I almost called it. Almost decided to just wrap the API, ship something, and iterate later like everyone else.
But "iterate later" is a lie in voice AI. Once you've built your architecture around cloud-dependent, VAD-threshold, fluent-speech-only assumptions, every customer interaction reinforces those assumptions in your training data. You don't iterate toward accessibility. You iterate away from it.
Build for the edge case first, and the average case takes care of itself. Build for the average, and the edge case never gets fixed.
The Turn-Taking Problem That Made Me Rethink Everything
There's a subtlety to human conversation that we take completely for granted. When you say "I'd like a Baconator and..." — that trailing "and" signals that you're not done. A human cashier would wait. Most drive-thru AI doesn't.
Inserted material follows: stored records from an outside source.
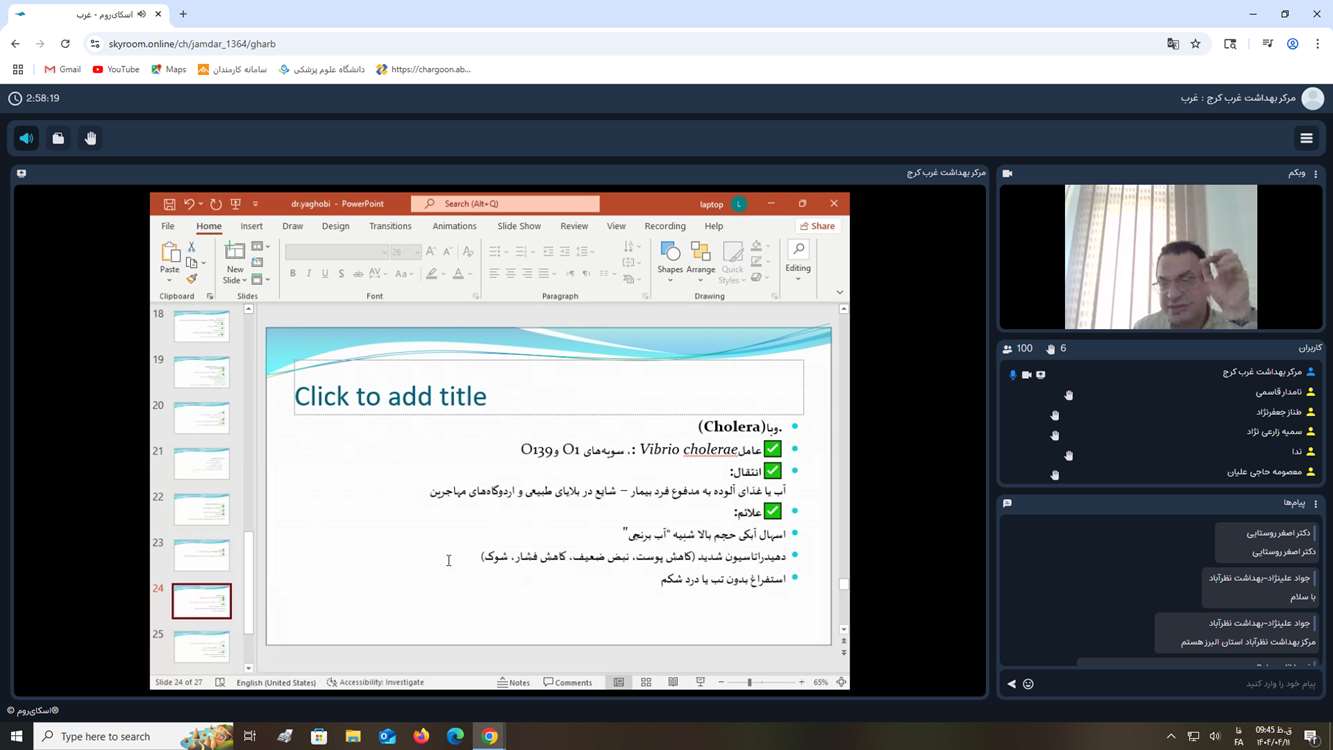Click the Google Translate icon in address bar
This screenshot has height=750, width=1333.
(1173, 44)
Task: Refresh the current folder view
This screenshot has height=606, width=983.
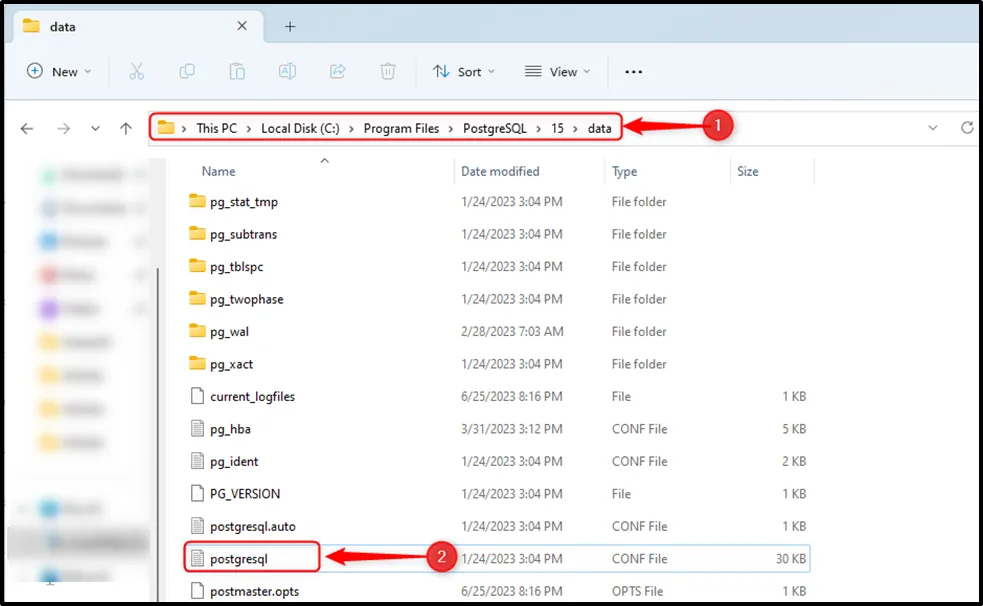Action: (966, 128)
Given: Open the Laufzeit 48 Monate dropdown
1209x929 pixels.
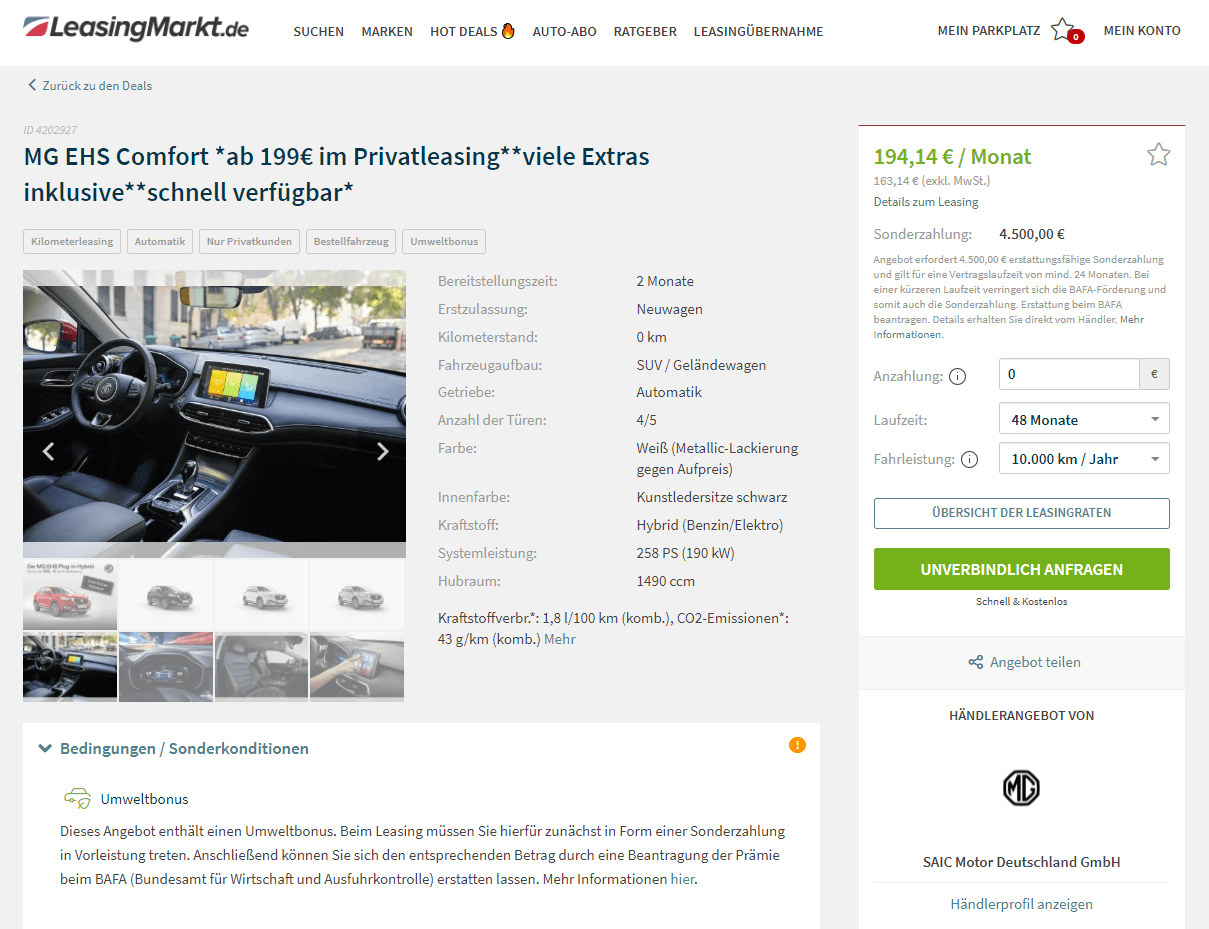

We built what I think of as conversational grammar into our endpointing logic. The system parses linguistic cues in real time: conjunctions that signal continuation, pitch changes that signal completion, the phrase "that's all" that means exactly what it says. When a customer says "that's all," our system responds in under 200 milliseconds because the intent is unambiguous. When they trail off with "and..." it waits, even through a full second of silence.
This is also where our human-in-the-loop philosophy lives. We don't believe AI should handle the entire transaction unsupervised. Simple, transactional requests — the AI handles those. Complex situations, frustrated customers, high-friction moments — those escalate to a human before the interaction breaks down, not after.
The goal was never to replace the human at the drive-thru. It was to make sure no customer ever has to shout "AGENT" at a machine that isn't listening.
I keep coming back to that 86% success rate that Wendy's reported. In most software contexts, 86% would be a failure. Imagine a banking app that processes 86% of transactions correctly. Imagine a navigation system that gets you to the right destination 86% of the time. The drive-thru has somehow normalized a failure rate that would be unacceptable in any other consumer interaction.
This Is an Architecture Problem, Not an AI Problem
The pattern I see across the industry is companies treating voice AI as a software layer — something you bolt on top of existing infrastructure with the right API key. And I understand why. It's fast, it's cheap, and the demos are incredible.
But the drive-thru is not a demo. It's diesel engines and wind and toddlers and accents and stuttering and people who pause to think. It's the full, irreducible complexity of human communication happening in the worst possible acoustic environment. You cannot wrapper your way through that.
The companies that will win this market — and I say this with the bias of someone who's bet his career on it — are the ones willing to go deep. Deep into signal processing. Deep into acoustic modeling. Deep into the linguistics of how people actually talk, not how ASR training data says they should. Deep into edge infrastructure that doesn't depend on a data center a thousand miles away.
There are no shortcuts in voice AI. There is only the rigorous, unglamorous, deeply technical work of building systems that hear every customer. Not 86% of them. Every single one.
That's what enterprise-grade means. And until the industry accepts that definition, we'll keep watching videos of drive-thru speakers that can't understand the word "Baconator."